The move gave Felder a clean slate, and he was able to enroll at Neal Middle School and then Southern High School. He made good grades, but the pattern of fights and trouble continued. “I was so angry, and whether I was winning or losing, it just felt good to be in a fight.” That toughness made him a natural for gang activity, and he soon learned how much money he could make from selling drugs and hustling.
In tenth grade, he fathered a child, which proved to be a turning point. “I decided I would not be a statistic,” Felder says. He started wearing a tie to school, and he got a part-time job to, in his words, replace the hustle money with honest money.
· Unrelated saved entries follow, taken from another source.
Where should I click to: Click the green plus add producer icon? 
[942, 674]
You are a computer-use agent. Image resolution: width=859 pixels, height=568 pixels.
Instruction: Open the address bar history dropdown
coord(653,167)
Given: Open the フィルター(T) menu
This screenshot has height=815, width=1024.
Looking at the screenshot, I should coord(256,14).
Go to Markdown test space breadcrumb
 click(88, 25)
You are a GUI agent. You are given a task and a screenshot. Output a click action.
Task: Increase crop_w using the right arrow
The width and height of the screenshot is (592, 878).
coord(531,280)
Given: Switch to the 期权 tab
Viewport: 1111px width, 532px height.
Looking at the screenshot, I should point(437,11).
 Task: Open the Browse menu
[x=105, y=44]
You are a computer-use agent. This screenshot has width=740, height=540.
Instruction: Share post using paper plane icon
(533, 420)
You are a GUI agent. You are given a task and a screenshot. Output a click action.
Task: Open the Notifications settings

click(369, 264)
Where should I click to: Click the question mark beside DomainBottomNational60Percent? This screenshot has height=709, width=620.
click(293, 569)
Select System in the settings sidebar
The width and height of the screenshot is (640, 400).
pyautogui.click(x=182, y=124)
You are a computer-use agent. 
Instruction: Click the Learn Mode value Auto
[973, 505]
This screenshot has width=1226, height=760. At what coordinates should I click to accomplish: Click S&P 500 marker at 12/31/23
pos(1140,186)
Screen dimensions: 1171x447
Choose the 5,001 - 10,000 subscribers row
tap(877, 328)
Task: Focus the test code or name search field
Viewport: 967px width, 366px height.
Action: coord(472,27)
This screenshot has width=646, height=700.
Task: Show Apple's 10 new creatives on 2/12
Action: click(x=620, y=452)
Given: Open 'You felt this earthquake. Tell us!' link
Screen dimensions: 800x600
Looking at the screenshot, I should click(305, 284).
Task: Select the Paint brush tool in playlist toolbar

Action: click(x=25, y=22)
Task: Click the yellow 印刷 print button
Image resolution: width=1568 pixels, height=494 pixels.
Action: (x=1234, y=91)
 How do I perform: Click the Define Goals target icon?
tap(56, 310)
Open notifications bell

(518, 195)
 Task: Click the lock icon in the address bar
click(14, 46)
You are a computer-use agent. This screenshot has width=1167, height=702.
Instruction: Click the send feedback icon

But he still found it too difficult to keep his fist in his pocket and himself out of trouble.
That same year he was referred to SPARCS, a school-based intervention led by CCFH clinicians Eboni Lanier and Donna Newberne. “I thought it had something to do with taking medication for anger management,” he says, but he soon learned it was about becoming self-aware, understanding his peers, and developing skills in self-management.
“I honestly had never talked with anyone about what I felt,” says Felder. “I kept everything bottled up until someone provoked me, and then I would just snap.” Now, though, he was learning how to slow his anger down and make the choices he wanted to make. He also found a more productive use for his hands: putting his thoughts and feelings into writing that more and more took the shape of poetry.
He came back to SPARCS at the beginning of his junior year to see what else it had to offer. During one discussion on living a divided life, Felder remembers getting very quiet and self-conscious. “Everyone in there knew I was talking about change but still doing my dirt,” he says, “and that’s when I finally decided I was done.”
He started working 40-50 hours a week outside of school and focusing all of his remaining attention on being a father. He even took a trip back to South Carolina with his son to show his teacher what had actually become of him. Felder entered the U.S. Army in 2008 and graduated from Southern High School in 2009.
Today Felder is married and has three children. He owns a catering business and invests a lot of his time in writing and speaking to young people who are where he was in high school. His first book of poetry – “Untold Lyrics of the Heart, Mind, and Soul” – is available on Amazon, and he is working on a second volume with poems and art contributed by students from Southern and Hillside High Schools.